My husband has a few food memories of his grandmother, Capitola. Her lemon custard cake was one of his favorites. He fondly remembers the soft cake topping the the lemon pudding underneath. One year my father-in-law, generously, gave us Cappy's original recipe cards. Here is her recipe. The best lemon flavor comes from lemons picked fresh if you can. This cake is not overly sweet and just tart enough!
Capitola's Lemon Custard Cakes
6
servings
2 tablespoons butter, softened
1 cup
Sugar, plus 1 tablespoon
3 large eggs -- separated
4 tablespoons all purpose flour
¼ teaspoon salt -- a few grains
1/2 cup fresh lemon juice
1 teaspoon lemon zest
1¼ cups milk
Preheat oven to 375 degrees Farenheit.
Cream
butter, add sugar and egg yolks and beat thoroughly.
Add flour, salt, lemon
juice, and zest, then milk.
In
separate, grease free bowl with a clean beater or whisk, beat egg whites.

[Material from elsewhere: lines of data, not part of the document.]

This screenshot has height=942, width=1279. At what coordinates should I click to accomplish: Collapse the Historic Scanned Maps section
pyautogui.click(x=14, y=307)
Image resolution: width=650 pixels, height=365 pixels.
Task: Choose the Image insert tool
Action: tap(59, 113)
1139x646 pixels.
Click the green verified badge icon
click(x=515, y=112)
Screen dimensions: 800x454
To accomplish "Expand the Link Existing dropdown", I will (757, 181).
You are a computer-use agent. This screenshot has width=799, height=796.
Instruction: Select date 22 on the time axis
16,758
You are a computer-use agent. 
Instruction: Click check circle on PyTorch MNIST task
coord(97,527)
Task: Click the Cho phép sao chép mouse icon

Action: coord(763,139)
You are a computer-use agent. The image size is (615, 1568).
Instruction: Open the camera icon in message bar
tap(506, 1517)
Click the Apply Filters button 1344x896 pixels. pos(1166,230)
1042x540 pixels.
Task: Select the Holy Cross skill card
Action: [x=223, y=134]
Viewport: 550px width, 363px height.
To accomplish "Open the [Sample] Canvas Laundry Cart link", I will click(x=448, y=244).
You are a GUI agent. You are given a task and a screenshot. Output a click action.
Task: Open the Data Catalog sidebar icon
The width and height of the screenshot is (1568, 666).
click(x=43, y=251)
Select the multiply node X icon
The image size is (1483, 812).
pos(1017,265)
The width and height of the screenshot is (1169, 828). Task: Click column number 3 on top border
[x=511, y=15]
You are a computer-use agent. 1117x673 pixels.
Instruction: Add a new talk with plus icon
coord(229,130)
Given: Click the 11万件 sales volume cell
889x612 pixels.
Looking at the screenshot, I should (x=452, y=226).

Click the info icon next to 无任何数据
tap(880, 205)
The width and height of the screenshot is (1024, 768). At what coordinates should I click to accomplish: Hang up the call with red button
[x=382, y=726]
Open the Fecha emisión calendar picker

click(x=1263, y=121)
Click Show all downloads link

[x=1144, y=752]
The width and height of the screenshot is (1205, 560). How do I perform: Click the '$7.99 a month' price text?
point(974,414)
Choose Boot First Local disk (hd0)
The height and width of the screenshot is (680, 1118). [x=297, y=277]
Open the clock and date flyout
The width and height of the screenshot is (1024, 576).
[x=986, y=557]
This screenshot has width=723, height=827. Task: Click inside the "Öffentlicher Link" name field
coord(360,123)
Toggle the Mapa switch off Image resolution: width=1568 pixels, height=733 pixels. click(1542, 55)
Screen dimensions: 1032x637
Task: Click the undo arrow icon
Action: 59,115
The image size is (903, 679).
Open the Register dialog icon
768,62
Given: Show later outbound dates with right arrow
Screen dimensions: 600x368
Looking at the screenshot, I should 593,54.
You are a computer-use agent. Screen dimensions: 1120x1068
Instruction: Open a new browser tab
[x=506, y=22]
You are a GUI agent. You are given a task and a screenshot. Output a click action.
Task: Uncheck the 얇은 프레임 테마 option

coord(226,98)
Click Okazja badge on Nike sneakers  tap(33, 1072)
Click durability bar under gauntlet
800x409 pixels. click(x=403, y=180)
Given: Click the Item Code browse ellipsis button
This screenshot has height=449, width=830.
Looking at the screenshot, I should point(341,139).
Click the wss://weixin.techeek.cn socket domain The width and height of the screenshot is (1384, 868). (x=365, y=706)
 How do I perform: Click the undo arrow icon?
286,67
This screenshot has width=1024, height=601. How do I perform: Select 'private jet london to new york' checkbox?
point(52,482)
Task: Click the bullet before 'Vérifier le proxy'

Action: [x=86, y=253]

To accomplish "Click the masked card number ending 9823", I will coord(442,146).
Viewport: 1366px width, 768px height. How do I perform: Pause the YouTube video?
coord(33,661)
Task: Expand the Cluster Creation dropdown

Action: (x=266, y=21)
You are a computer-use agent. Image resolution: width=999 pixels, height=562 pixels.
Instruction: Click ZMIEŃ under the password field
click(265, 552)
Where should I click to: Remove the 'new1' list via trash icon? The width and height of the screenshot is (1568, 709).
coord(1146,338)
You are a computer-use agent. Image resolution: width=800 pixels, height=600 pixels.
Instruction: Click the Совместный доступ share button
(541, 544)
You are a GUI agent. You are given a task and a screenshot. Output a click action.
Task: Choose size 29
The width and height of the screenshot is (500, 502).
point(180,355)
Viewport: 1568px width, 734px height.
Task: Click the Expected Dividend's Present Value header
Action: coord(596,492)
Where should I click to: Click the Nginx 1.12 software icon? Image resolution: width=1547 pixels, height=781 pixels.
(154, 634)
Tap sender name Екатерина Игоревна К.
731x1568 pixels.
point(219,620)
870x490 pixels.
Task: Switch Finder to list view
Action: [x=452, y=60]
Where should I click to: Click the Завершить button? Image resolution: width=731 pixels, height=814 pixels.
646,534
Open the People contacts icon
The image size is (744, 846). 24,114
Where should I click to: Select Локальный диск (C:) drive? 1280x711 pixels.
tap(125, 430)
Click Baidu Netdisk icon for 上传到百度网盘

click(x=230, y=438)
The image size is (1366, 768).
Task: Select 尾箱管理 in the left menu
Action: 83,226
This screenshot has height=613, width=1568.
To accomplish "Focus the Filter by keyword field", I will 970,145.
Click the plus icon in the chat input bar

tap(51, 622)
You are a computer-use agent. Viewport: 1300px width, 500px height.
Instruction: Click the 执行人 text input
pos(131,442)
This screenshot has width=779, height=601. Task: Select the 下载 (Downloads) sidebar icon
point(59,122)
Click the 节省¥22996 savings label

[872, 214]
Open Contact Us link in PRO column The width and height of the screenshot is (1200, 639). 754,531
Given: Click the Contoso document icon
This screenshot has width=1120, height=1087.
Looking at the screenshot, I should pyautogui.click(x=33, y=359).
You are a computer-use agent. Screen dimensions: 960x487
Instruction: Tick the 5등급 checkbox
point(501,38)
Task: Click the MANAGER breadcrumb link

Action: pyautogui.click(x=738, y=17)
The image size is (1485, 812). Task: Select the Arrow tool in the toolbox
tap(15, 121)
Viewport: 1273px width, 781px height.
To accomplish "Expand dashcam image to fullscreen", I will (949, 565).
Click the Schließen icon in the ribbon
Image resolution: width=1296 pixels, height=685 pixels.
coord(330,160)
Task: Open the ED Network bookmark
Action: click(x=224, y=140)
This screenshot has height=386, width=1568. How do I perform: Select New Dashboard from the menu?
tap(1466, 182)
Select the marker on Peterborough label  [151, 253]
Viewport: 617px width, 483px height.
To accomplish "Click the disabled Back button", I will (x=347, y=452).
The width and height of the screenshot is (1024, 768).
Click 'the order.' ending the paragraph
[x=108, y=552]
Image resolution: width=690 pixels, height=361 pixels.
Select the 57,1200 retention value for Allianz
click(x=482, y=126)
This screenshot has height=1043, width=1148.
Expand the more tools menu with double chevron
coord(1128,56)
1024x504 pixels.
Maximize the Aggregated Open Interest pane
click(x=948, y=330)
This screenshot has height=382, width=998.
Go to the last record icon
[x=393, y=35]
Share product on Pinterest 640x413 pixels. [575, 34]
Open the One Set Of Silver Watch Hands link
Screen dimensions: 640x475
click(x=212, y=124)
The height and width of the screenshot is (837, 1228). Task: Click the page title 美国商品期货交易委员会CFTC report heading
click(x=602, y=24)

When egg whites start to froth, add 1 tablespoon of sugar. Whisk egg whites until stiff and hold a point.
Fold
stiffly beaten egg whites into egg and milk batter carefully.
Add a spoonful or
two to lighten the mixture, then fold in the rest.
Pour
into 6 custard cups or a square 8x8 glass baking dish.
Set in a pan of water and bake 40-45 minutes.